[Available records]
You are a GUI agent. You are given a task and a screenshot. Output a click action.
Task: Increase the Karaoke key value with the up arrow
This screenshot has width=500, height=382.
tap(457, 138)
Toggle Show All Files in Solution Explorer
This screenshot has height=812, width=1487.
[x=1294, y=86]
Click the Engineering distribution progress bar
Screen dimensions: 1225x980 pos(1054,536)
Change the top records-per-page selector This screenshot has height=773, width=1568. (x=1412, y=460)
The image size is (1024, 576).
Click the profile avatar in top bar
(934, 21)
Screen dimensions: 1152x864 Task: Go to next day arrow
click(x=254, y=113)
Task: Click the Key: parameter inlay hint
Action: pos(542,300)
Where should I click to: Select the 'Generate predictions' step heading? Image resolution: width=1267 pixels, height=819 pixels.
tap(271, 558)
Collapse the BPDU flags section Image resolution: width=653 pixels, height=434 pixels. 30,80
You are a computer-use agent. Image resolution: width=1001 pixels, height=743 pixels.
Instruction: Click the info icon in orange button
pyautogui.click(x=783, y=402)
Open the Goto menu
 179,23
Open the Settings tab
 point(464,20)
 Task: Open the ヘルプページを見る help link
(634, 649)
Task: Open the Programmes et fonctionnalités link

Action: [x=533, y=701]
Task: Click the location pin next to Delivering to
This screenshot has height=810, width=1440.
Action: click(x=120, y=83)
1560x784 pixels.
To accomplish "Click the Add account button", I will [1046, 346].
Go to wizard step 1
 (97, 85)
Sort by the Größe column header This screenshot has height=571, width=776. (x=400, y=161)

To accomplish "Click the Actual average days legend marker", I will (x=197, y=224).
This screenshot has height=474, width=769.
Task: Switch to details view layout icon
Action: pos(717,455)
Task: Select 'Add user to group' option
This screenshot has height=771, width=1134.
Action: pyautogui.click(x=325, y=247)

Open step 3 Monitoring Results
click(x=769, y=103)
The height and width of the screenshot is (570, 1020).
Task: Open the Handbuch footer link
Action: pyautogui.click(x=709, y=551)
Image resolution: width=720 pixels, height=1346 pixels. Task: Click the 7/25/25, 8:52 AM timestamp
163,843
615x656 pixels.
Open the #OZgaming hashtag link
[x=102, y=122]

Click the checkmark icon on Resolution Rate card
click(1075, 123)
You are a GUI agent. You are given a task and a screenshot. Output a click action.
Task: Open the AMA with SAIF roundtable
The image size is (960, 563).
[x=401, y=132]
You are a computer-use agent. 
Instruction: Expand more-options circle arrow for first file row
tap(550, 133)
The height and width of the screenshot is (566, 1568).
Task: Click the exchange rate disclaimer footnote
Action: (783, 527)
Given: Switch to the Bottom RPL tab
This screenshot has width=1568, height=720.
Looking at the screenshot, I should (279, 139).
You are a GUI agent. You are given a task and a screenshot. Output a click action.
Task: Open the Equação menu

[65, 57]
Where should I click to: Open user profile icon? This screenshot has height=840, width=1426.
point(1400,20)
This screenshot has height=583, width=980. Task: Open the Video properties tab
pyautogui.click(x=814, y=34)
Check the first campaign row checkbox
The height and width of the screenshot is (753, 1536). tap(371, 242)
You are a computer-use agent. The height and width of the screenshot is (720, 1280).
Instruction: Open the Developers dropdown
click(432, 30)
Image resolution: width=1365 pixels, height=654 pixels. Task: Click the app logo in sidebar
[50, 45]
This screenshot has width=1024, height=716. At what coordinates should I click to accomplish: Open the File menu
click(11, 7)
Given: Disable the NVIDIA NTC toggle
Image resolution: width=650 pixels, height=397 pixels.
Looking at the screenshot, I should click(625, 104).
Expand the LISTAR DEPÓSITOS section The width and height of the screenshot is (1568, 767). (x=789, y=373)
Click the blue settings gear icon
[/Available records]
## Description of the task:
Every record above must be repeated word for word.

## Solution for this problem:
You are a GUI agent. You are given a task and a screenshot. Output a click action.
Task: Increase the Karaoke key value with the up arrow
This screenshot has width=500, height=382.
tap(457, 138)
Toggle Show All Files in Solution Explorer
This screenshot has height=812, width=1487.
[x=1294, y=86]
Click the Engineering distribution progress bar
Screen dimensions: 1225x980 pos(1054,536)
Change the top records-per-page selector This screenshot has height=773, width=1568. (x=1412, y=460)
The image size is (1024, 576).
Click the profile avatar in top bar
(934, 21)
Screen dimensions: 1152x864 Task: Go to next day arrow
click(x=254, y=113)
Task: Click the Key: parameter inlay hint
Action: pos(542,300)
Where should I click to: Select the 'Generate predictions' step heading? Image resolution: width=1267 pixels, height=819 pixels.
tap(271, 558)
Collapse the BPDU flags section Image resolution: width=653 pixels, height=434 pixels. 30,80
You are a computer-use agent. Image resolution: width=1001 pixels, height=743 pixels.
Instruction: Click the info icon in orange button
pyautogui.click(x=783, y=402)
Open the Goto menu
 179,23
Open the Settings tab
 point(464,20)
 Task: Open the ヘルプページを見る help link
(634, 649)
Task: Open the Programmes et fonctionnalités link

Action: [x=533, y=701]
Task: Click the location pin next to Delivering to
This screenshot has height=810, width=1440.
Action: click(x=120, y=83)
1560x784 pixels.
To accomplish "Click the Add account button", I will [1046, 346].
Go to wizard step 1
 (97, 85)
Sort by the Größe column header This screenshot has height=571, width=776. (x=400, y=161)

To accomplish "Click the Actual average days legend marker", I will (x=197, y=224).
This screenshot has height=474, width=769.
Task: Switch to details view layout icon
Action: pos(717,455)
Task: Select 'Add user to group' option
This screenshot has height=771, width=1134.
Action: pyautogui.click(x=325, y=247)

Open step 3 Monitoring Results
click(x=769, y=103)
The height and width of the screenshot is (570, 1020).
Task: Open the Handbuch footer link
Action: pyautogui.click(x=709, y=551)
Image resolution: width=720 pixels, height=1346 pixels. Task: Click the 7/25/25, 8:52 AM timestamp
163,843
615x656 pixels.
Open the #OZgaming hashtag link
[x=102, y=122]

Click the checkmark icon on Resolution Rate card
click(1075, 123)
You are a GUI agent. You are given a task and a screenshot. Output a click action.
Task: Open the AMA with SAIF roundtable
The image size is (960, 563).
[x=401, y=132]
You are a computer-use agent. 
Instruction: Expand more-options circle arrow for first file row
tap(550, 133)
The height and width of the screenshot is (566, 1568).
Task: Click the exchange rate disclaimer footnote
Action: (783, 527)
Given: Switch to the Bottom RPL tab
This screenshot has width=1568, height=720.
Looking at the screenshot, I should (279, 139).
You are a GUI agent. You are given a task and a screenshot. Output a click action.
Task: Open the Equação menu

[65, 57]
Where should I click to: Open user profile icon? This screenshot has height=840, width=1426.
point(1400,20)
This screenshot has height=583, width=980. Task: Open the Video properties tab
pyautogui.click(x=814, y=34)
Check the first campaign row checkbox
The height and width of the screenshot is (753, 1536). tap(371, 242)
You are a computer-use agent. The height and width of the screenshot is (720, 1280).
Instruction: Open the Developers dropdown
click(432, 30)
Image resolution: width=1365 pixels, height=654 pixels. Task: Click the app logo in sidebar
[50, 45]
This screenshot has width=1024, height=716. At what coordinates should I click to accomplish: Open the File menu
click(11, 7)
Given: Disable the NVIDIA NTC toggle
Image resolution: width=650 pixels, height=397 pixels.
Looking at the screenshot, I should click(625, 104).
Expand the LISTAR DEPÓSITOS section The width and height of the screenshot is (1568, 767). (x=789, y=373)
Click the blue settings gear icon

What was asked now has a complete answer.